Try it
For every record, give an exact copy that has no pictures in it.
═══ Dataset records
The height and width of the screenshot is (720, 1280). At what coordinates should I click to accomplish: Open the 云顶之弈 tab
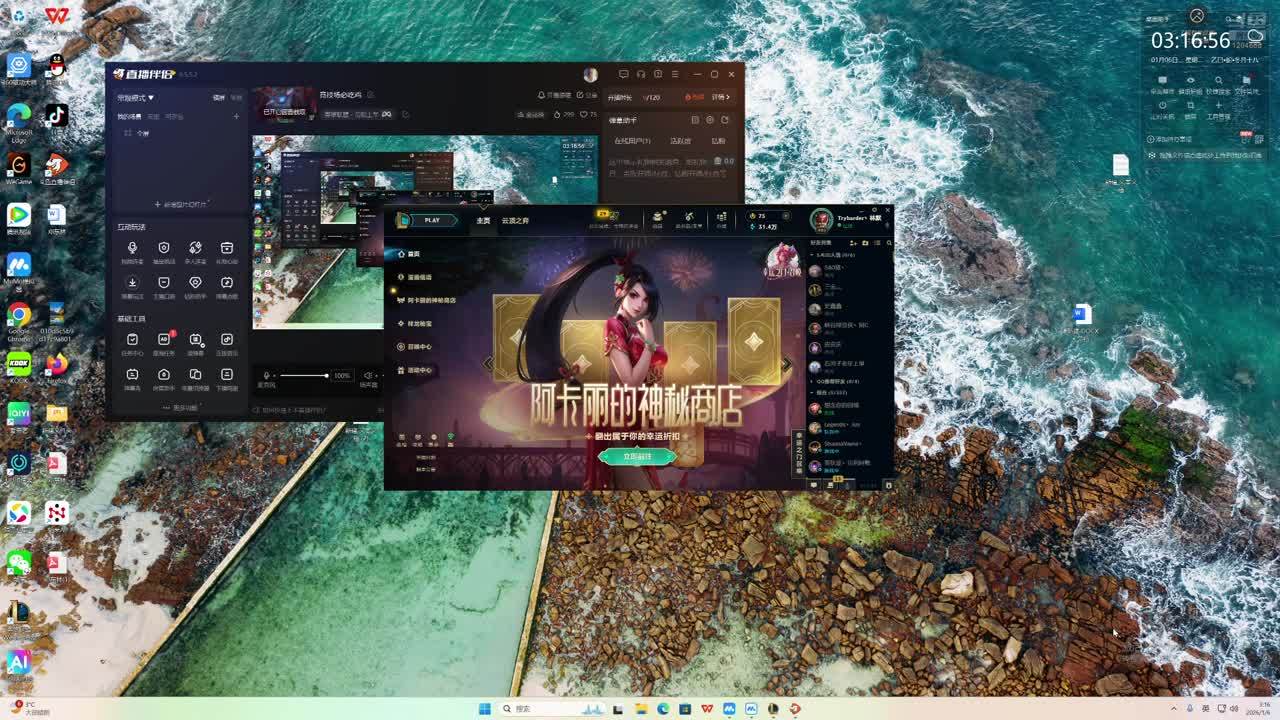[515, 220]
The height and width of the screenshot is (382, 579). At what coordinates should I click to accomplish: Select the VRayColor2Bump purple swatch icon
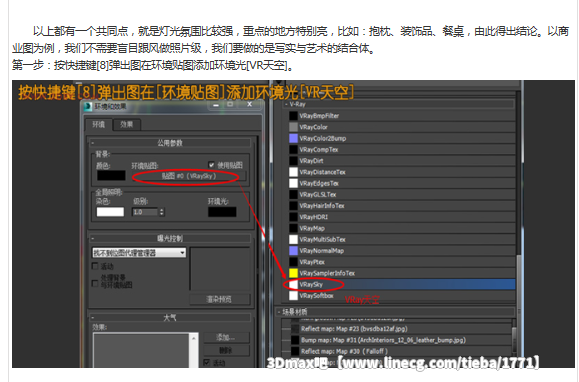tap(293, 138)

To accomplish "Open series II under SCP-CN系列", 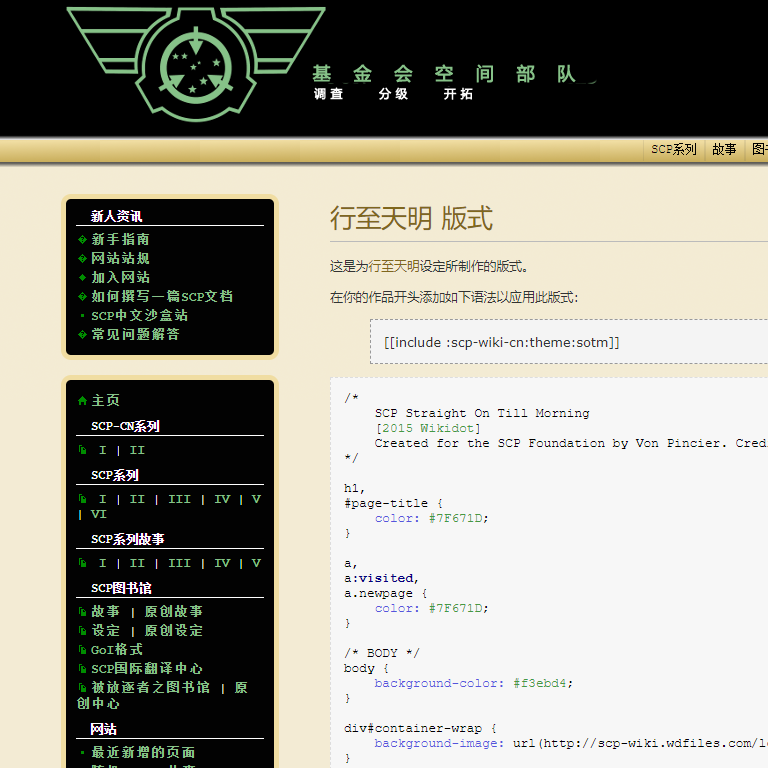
══════
Result
The height and width of the screenshot is (720, 1280). At what coordinates should I click to accomplish: Open the 云顶之弈 tab
[515, 220]
The height and width of the screenshot is (382, 579). At what coordinates should I click to accomplish: Select the VRayColor2Bump purple swatch icon
tap(293, 138)

To accomplish "Open series II under SCP-CN系列", 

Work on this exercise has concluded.